Selected extract:
____________

The uThukela Banks was identified as a priority area for conservation, based on multiple systematic conservation plans including the Offshore MPA project initiated in 2006.² This project used 576 data layers and systematic conservation planning, together with an adaptive stakeholder process to identify priority areas for offshore protection, following which the uThukela MPA was promulgated³ through a Presidential Oceans Economy Initiative known as Operation Phakisa⁴. The purpose of the uThukela MPA is to protect interconnected coastal, shelf and slope ecosystems, inclusive of sandy, gravelly, reef and submarine canyon habitats.³ The conservation and protection of ecologically sensitive biodiversity and associated ecological processes is underpinned by vulnerable coral and sponge habitats; threatened species and ecosystems; connectivity pathways; spawning areas; and nurseries. The protected and threatened species include marine mammals (e.g. Sousa plumbea), turtles (e.g. Caretta caretta), hammerhead sharks (Sphyrna spp.), as well as overexploited fisheries species including several species of endemic seabreams (Sparidae), geelbek (Atractoscion aequidens), squaretail kob {Argyrosomus thorpei), and garrick (Lichia amia). The MPA also protects areas of life-history importance for several harvested crustacean species (e.g. Penaeus indicus, Haliporoides triarthrus) and for migratory fish species.

____________

Given data:
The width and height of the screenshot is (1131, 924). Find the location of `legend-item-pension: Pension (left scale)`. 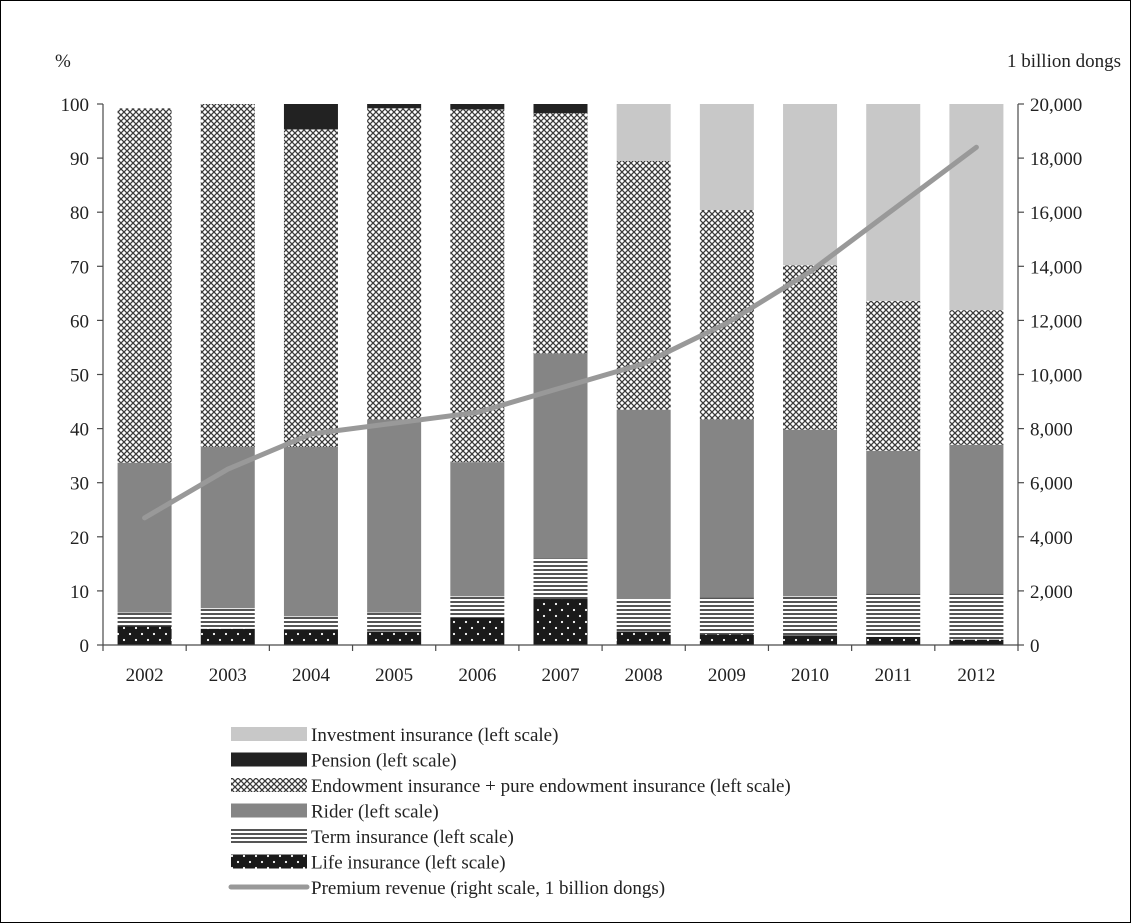

legend-item-pension: Pension (left scale) is located at coordinates (344, 762).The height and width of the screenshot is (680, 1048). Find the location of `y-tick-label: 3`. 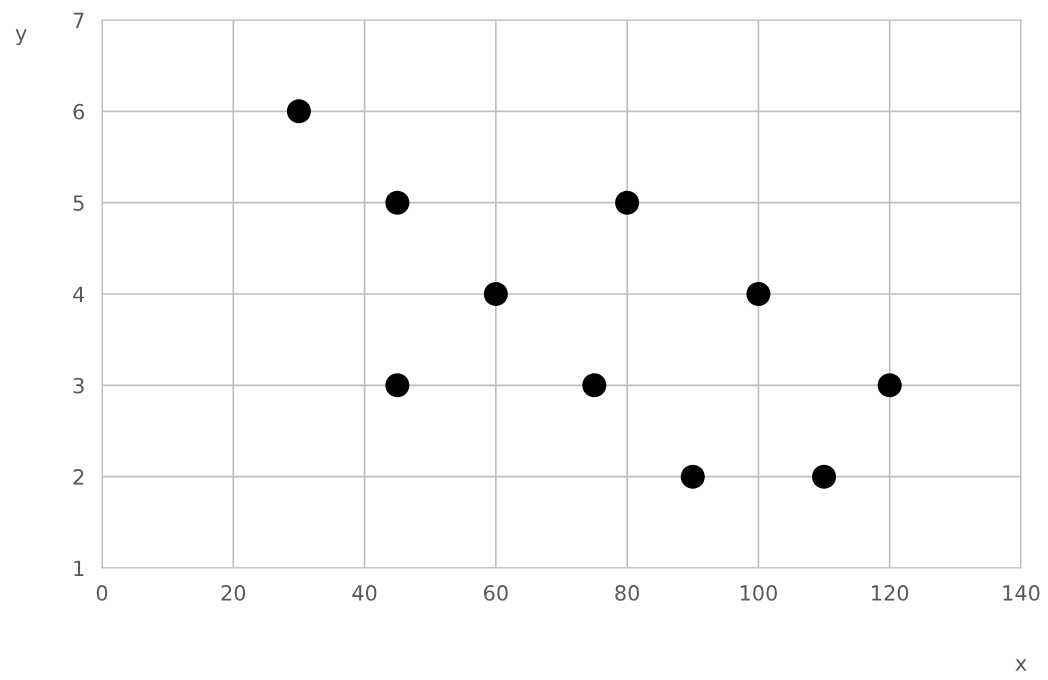

y-tick-label: 3 is located at coordinates (78, 386).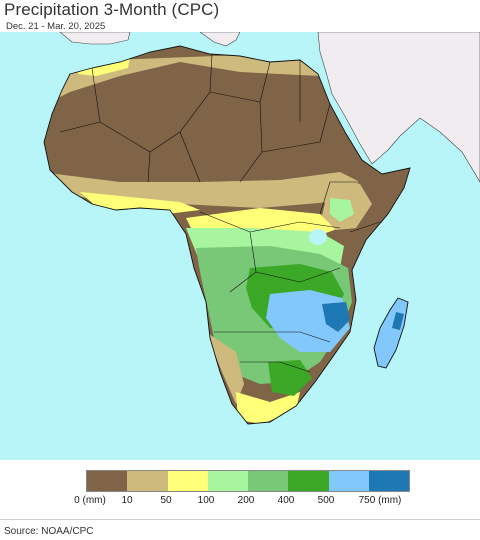  Describe the element at coordinates (398, 321) in the screenshot. I see `madagascar-dark-zone` at that location.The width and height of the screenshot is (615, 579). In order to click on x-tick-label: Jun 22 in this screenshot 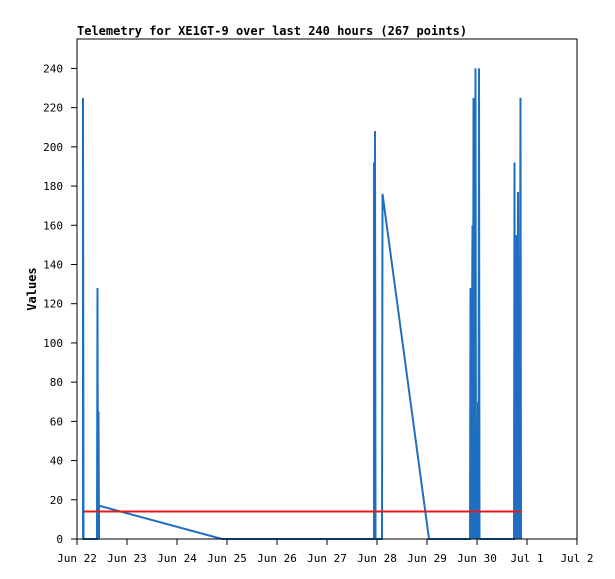, I will do `click(77, 558)`.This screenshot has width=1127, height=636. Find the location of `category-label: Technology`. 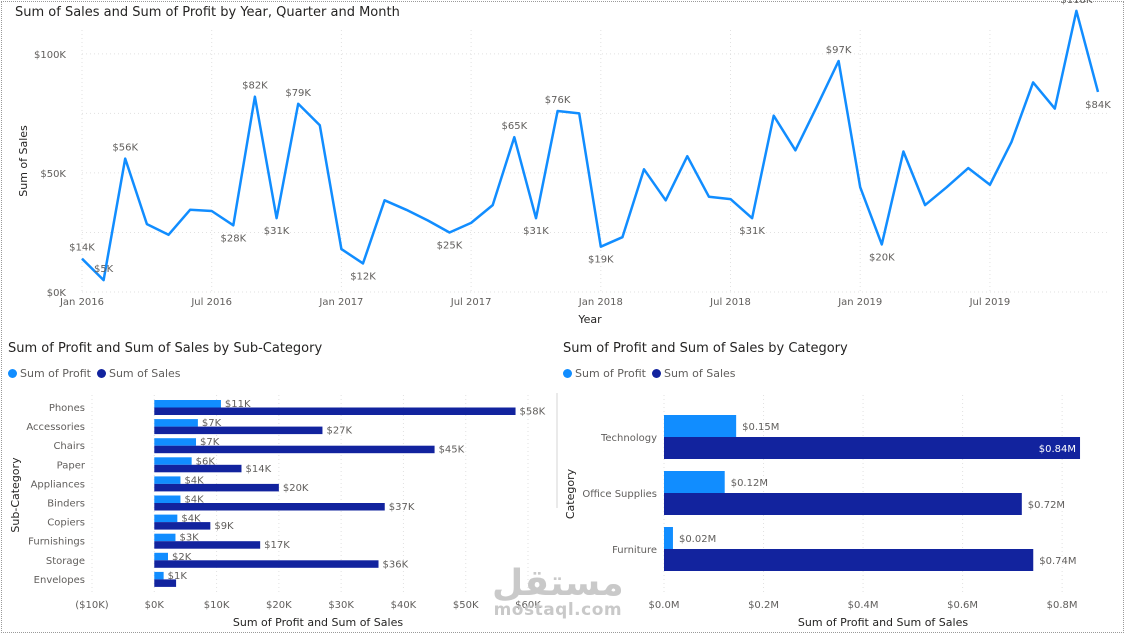

category-label: Technology is located at coordinates (628, 438).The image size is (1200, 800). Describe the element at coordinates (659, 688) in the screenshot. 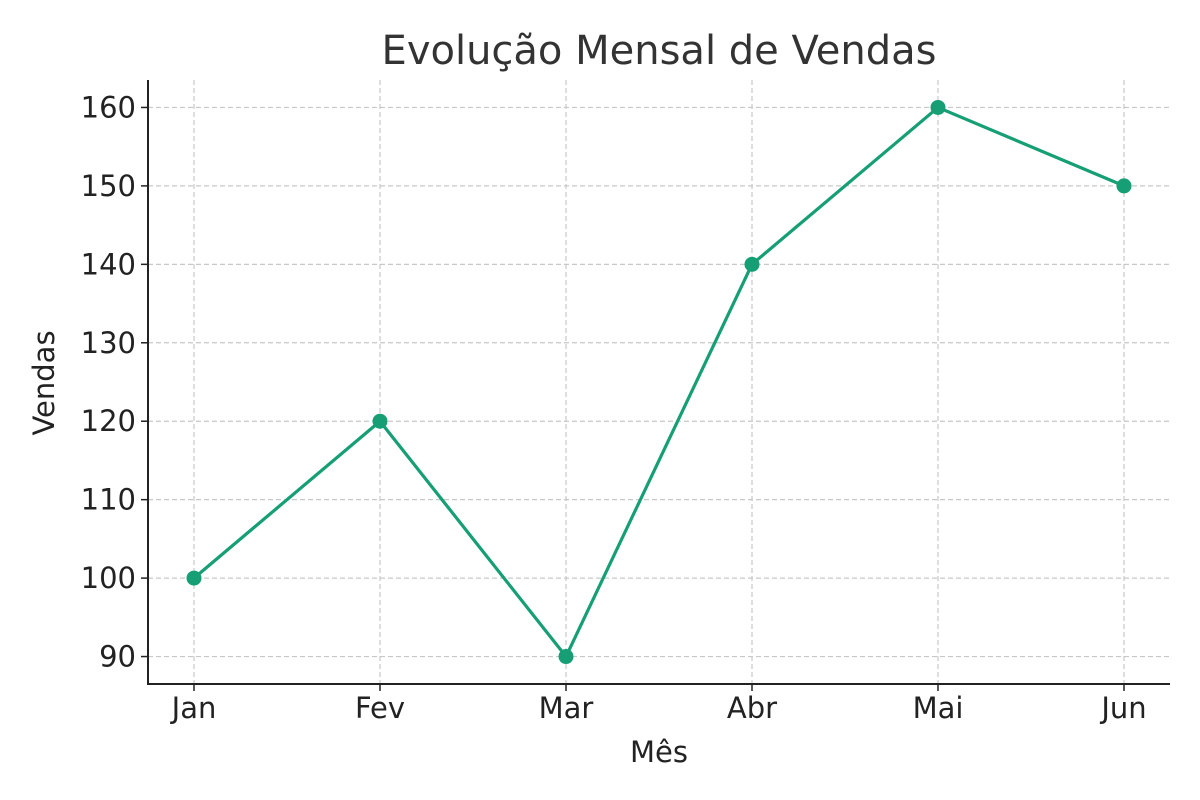

I see `x-tick-marks` at that location. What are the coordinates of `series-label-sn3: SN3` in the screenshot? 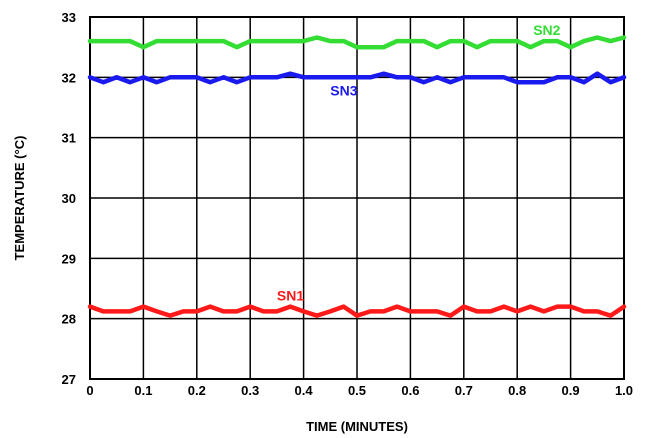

____________

What to produce: According to the passage on the uThukela MPA, how many data layers did the Offshore MPA project use? The lines above are not needed for this exercise.

The completed task: It used 576 data layers.